Blog PostOctober 28, 2014

American Health Care and a Family’s Eight Week Wait

“All they could say was I'm sorry. So now we need to come up with $9,795.00 and quick or Hunter may not be a hearing person anymore,” Kim explained. “I just don’t know what to do next.”

No family should be at the mercy of bureaucrats to determine if a child will be able to hear or not. Yet that is precisely what happened to 15 year old Hunter of Dayton, Ohio.

Hunter was born with significant hearing loss. In 2004, his parents opted for one of the best new treatments on the market – cochlear implants. The $65,000 equipment and surgery were expensive enough, but it was a rough year for the family with additional surgeries for carpal tunnel syndrome and a kidney stone. Even with employer-provided health insurance, the overwhelming medical costs sent the family into bankruptcy in 2005.

Then came breast cancer. Hunter’s mother, Kim, was diagnosed in 2009. The family managed to pay the out-of-pocket costs for treatment, double mastectomy and reconstructive surgeries, but related costly medical equipment and procedures very nearly put the family back into desperate financial straits for a second time.
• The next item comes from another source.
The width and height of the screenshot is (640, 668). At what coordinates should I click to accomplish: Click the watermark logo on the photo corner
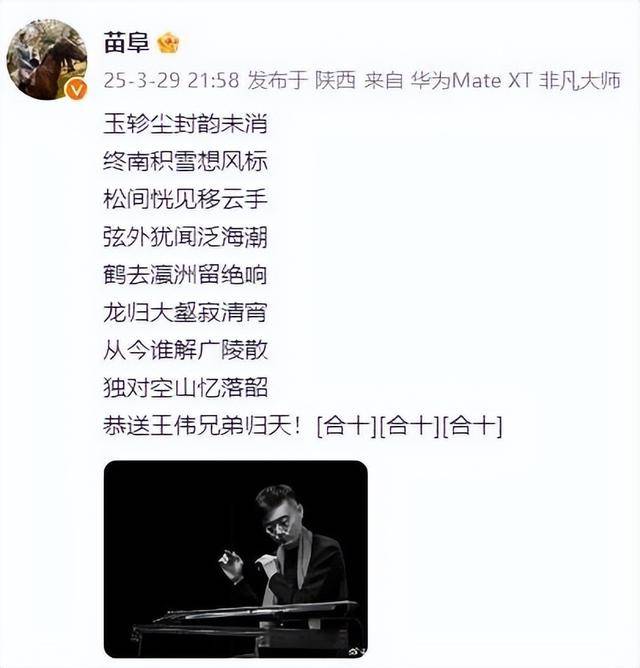pyautogui.click(x=355, y=651)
This year, Kim needed breast revision surgery which ran $4,200, while her son needed to replace an outdated, faulty piece of hearing equipment with a new, $9,595 device just to keep his implant functional.
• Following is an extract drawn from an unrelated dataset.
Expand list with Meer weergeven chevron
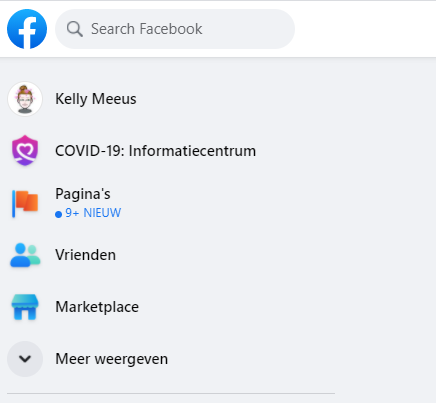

Insurance paid $600 of her surgery, leaving her with the rest of the tab. And her son’s equipment is not covered at all, as the insurance company does not pay for things they consider to be “hearing aids” even though what Hunter needed is technically durable medical equipment.

“All they could say was I’m sorry. So now we need to come up with $9,795.00 and quick or Hunter may not be a hearing person anymore,” Kim explained. “I just don’t know what to do next.”

One last resort had Hunter’s family appeal to the Bureau of Children with Medical Handicaps (BCMH), a state-run supplemental insurance program for children with certain medical conditions. While Hunter qualifies for the program, agents said it would take six to eight weeks to know if BCMH could cover the device.

“It’s just a waiting game at this point.” Kim said at the time, “And keeping our fingers crossed for the best.”

This is what our healthcare system – arguably the best in the world in terms of what is available – has come to. Government and insurance company bureaucrats make a family sweat out six to eight weeks to find out if these same bureaucrats will allow a boy to hear.

Kim’s medical drama perfectly illustrates why true healthcare reform needs to put control over health care dollars into the hands of people, not insurance companies or government.

Imagine if Kim’s family were required only to have a high-deductible, catastrophic insurance plan for major medical events along with a health savings account (HSA). Not only could Kim could pay for her follow up breast care or her son’s ear implants with HSA money, but she could shop around for doctors, hospitals and equipment. And those doctors, hospitals and equipment makers would be forced to respond to the pricing demands of Kim and her family, rather than insurance or government pencil pushers who they don’t know.

Lest this system sound preposterous, author and Game Show Network CEO David Goldhill tells us to consider Singapore. The nation has about the same life expectancy and per-capita gross domestic product, yet only four percent of their economy is spent on healthcare, compared with 18 percent in the United States. A Weekly Standard review of Goldhill’s book, “Catastrophic Care, How American Health Care Killed My Father – and How We Can Fix it,” suggests Singapore’s significantly lower health care spending is a by-product of treating patients like customers:

“Government doctors and facilities compete with private health care workers. Singaporeans are required to contribute to health savings accounts and purchase a catastrophic insurance plan. There is an insurance pool for the severely disabled and a fund to pay their bills. There are subsidies to providers based on their level of service… But the thrust of Singapore’s system is individual responsibility for a large portion of direct payment. And the results are positive. “Health care in Singapore is high quality, high-tech, and, by international standards, cheap,” writes Goldhill. “Genuinely cheap, not just misleadingly cheap at the point of service.”

Fortunately for Hunter, the state supplemental insurance program approved coverage of his hearing device. Unfortunately, nothing has changed for the next family facing bankruptcy or even a six to eight week wait.